--- What is needed ---
Can you reproduce the lines of the listing below exactly, from the line containing "Screen dimensions: 1280x720" through the line containing "(x=434, y=214)", with both of those lines included?

Lines of data:
****************
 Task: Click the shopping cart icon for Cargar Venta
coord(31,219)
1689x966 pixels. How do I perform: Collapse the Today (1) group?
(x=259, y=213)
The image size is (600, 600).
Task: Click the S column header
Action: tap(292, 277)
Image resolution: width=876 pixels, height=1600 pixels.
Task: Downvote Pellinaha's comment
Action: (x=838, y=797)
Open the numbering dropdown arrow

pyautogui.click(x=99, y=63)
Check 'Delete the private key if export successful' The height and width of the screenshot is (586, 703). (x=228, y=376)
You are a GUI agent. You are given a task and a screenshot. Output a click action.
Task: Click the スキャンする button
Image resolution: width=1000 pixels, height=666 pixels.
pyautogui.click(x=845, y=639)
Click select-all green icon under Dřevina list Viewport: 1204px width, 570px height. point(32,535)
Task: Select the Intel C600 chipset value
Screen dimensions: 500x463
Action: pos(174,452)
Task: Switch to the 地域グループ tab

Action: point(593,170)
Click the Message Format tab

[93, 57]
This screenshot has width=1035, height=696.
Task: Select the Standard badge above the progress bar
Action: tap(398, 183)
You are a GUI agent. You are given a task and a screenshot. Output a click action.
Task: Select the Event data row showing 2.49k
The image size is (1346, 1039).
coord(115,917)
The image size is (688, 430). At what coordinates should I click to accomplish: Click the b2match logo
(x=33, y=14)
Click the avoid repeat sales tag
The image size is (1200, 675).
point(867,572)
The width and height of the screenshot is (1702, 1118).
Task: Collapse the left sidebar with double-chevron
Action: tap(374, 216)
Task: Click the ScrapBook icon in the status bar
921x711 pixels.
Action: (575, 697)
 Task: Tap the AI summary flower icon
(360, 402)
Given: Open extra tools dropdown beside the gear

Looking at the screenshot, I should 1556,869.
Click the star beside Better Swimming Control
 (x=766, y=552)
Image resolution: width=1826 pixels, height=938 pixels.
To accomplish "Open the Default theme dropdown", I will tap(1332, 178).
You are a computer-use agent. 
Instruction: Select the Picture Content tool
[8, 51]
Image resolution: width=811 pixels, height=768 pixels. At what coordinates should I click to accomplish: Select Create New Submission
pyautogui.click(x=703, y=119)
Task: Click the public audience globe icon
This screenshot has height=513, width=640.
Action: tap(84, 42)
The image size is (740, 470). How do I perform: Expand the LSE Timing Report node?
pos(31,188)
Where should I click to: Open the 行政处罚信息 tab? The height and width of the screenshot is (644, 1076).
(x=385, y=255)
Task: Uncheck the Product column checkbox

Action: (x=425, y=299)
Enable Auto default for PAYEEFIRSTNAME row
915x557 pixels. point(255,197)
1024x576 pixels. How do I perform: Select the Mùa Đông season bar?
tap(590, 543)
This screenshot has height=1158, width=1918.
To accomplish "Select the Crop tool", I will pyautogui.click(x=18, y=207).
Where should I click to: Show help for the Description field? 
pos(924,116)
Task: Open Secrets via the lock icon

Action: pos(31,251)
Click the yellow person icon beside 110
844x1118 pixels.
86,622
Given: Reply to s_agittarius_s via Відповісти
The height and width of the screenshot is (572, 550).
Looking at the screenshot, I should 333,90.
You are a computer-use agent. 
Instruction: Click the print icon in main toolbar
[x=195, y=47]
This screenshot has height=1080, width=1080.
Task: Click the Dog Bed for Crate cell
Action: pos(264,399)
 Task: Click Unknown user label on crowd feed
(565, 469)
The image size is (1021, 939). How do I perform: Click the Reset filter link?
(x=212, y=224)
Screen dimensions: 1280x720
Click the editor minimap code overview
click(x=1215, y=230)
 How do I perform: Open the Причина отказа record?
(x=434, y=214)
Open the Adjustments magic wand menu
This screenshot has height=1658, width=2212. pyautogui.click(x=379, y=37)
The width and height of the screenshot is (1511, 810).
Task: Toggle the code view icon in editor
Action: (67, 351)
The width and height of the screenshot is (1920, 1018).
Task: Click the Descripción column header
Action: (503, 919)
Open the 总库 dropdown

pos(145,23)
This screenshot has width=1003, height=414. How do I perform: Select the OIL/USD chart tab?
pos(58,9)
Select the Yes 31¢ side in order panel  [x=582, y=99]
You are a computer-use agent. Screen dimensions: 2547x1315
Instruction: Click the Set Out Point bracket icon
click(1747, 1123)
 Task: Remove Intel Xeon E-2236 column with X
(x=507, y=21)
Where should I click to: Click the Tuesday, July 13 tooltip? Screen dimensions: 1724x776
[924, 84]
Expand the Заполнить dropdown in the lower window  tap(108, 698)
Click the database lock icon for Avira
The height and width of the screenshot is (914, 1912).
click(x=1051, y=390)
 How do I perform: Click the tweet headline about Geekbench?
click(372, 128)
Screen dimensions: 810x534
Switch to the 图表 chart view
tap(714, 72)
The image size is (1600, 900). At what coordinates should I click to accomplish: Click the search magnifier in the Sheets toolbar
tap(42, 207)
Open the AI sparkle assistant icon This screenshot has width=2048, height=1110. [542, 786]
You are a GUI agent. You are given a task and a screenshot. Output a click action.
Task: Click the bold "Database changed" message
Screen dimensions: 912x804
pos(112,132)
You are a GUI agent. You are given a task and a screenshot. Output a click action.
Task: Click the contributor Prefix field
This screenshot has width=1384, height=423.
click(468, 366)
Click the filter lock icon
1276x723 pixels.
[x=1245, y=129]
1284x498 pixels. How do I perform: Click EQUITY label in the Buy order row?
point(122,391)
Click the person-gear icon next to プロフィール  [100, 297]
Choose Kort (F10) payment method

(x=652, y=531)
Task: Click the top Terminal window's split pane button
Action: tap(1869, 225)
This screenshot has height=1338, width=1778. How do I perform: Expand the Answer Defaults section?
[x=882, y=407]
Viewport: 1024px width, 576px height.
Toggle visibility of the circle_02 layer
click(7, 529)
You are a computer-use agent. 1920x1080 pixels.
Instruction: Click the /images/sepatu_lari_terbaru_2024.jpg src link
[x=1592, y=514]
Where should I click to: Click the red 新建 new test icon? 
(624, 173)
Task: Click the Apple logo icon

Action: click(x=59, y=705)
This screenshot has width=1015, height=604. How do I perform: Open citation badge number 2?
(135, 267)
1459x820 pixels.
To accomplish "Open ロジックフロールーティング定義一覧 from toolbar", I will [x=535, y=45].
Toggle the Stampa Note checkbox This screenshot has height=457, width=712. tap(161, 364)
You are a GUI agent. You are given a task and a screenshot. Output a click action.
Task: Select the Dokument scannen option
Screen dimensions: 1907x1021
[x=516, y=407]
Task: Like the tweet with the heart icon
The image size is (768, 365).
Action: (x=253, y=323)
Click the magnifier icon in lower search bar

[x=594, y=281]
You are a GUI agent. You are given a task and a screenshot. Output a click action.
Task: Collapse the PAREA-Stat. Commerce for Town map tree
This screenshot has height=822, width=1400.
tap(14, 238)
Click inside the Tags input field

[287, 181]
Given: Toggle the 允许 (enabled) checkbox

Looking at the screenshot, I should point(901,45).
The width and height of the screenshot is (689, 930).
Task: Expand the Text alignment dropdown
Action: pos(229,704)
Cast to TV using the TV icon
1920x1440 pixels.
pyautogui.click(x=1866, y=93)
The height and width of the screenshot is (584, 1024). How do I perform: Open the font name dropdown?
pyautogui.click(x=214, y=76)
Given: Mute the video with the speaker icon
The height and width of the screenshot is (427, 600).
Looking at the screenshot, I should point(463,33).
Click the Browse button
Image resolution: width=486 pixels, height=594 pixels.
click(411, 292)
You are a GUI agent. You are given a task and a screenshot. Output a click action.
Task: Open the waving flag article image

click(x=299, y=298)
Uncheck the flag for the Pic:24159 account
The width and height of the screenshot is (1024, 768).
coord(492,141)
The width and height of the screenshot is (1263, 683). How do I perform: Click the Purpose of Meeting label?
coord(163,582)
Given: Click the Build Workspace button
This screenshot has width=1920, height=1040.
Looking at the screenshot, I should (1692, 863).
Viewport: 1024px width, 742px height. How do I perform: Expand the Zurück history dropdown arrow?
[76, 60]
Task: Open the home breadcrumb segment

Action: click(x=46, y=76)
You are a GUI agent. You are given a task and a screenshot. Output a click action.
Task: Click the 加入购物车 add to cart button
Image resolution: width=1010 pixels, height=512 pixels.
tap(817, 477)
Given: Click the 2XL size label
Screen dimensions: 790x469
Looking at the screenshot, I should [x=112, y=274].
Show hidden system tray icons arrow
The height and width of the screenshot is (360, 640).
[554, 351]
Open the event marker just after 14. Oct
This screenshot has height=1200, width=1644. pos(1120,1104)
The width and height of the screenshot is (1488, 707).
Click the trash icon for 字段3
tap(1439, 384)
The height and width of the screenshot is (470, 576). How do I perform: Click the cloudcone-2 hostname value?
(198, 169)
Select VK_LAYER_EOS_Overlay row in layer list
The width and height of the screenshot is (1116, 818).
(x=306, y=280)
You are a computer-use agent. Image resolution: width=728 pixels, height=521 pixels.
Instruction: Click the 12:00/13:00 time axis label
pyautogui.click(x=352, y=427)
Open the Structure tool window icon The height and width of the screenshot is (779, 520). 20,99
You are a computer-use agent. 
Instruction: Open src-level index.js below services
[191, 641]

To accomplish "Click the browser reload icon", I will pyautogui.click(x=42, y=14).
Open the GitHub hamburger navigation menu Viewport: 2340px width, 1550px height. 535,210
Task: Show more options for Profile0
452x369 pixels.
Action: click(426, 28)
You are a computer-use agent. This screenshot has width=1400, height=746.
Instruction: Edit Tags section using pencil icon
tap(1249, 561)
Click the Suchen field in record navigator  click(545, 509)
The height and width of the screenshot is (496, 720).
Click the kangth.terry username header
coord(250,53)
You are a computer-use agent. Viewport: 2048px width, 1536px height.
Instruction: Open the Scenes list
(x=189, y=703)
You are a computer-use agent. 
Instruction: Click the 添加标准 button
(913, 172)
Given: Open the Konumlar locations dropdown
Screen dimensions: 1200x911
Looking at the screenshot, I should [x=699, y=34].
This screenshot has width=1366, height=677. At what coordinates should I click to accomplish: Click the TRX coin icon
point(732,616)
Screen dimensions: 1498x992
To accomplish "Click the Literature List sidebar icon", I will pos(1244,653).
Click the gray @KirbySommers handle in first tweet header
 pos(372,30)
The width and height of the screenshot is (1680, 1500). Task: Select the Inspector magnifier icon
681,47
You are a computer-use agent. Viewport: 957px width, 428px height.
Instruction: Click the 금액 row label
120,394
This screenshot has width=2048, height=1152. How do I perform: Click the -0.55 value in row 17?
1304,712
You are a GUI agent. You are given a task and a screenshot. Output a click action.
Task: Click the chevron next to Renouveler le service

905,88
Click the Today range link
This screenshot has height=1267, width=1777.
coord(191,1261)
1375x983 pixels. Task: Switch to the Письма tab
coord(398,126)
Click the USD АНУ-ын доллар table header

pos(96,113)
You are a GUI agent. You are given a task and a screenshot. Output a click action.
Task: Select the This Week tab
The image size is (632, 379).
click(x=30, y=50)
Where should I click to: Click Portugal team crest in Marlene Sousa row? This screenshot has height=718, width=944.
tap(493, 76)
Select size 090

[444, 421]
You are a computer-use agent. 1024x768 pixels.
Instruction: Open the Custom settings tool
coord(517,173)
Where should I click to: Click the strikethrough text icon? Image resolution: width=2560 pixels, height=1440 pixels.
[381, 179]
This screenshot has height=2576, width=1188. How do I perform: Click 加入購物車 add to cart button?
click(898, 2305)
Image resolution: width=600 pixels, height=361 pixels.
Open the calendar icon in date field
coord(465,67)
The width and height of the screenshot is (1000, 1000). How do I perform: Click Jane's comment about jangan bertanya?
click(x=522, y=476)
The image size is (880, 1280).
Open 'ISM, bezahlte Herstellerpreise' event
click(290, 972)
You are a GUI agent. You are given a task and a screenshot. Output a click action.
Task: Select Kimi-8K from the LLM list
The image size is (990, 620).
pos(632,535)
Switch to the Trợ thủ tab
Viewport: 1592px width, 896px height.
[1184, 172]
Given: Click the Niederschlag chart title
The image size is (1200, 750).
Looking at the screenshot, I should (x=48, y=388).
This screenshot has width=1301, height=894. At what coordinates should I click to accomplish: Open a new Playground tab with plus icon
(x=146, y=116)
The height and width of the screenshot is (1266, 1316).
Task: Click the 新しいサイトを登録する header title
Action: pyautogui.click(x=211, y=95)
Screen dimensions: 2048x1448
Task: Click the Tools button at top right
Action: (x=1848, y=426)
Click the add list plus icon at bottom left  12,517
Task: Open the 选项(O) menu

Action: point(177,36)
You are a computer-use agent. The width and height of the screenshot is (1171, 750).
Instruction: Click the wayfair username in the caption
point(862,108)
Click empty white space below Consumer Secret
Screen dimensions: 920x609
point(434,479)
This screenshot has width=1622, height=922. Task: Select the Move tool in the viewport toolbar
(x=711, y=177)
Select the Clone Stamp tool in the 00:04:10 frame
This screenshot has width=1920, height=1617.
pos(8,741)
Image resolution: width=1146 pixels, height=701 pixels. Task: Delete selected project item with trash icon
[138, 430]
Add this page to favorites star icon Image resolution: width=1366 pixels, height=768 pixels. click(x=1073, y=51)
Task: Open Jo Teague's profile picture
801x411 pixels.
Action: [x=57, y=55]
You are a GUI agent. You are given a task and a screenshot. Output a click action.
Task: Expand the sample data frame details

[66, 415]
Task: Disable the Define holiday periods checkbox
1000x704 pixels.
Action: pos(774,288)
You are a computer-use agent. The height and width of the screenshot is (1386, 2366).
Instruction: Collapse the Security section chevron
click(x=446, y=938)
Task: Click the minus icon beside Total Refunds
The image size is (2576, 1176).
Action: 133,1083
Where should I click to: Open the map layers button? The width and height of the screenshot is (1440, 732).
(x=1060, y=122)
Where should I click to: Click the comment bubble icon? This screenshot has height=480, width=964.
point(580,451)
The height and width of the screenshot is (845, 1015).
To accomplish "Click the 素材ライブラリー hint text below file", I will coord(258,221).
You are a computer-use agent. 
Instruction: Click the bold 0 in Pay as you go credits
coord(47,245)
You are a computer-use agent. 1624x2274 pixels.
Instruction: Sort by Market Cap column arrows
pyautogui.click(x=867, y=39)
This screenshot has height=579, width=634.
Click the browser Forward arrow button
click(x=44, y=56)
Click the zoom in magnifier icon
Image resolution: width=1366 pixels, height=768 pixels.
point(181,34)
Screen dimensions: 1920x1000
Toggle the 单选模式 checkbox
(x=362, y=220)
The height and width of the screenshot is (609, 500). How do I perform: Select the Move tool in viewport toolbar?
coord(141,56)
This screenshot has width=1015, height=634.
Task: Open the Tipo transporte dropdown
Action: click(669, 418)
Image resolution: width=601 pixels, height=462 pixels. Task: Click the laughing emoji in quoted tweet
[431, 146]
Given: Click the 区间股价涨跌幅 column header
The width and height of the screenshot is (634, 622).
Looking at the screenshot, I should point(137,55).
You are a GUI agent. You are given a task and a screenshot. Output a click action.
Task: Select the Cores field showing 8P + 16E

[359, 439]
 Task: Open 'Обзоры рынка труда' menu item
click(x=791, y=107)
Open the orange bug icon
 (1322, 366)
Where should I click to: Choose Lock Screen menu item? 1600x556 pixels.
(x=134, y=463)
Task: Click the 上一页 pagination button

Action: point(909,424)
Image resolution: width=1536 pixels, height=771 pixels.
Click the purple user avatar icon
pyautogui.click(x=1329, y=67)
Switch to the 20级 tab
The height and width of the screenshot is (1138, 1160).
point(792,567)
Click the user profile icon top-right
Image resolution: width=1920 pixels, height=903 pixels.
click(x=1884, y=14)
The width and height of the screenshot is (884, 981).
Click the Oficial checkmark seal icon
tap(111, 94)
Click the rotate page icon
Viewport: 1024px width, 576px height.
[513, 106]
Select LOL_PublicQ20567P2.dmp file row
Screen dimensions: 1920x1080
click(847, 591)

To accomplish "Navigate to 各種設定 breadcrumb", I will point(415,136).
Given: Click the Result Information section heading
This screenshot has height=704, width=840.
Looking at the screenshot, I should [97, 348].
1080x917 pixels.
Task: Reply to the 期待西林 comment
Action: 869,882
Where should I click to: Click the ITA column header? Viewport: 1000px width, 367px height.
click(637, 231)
****************
--- Exercise output ---
Screen dimensions: 1280x720
Click the editor minimap code overview
click(x=1215, y=230)
 How do I perform: Open the Причина отказа record?
(x=434, y=214)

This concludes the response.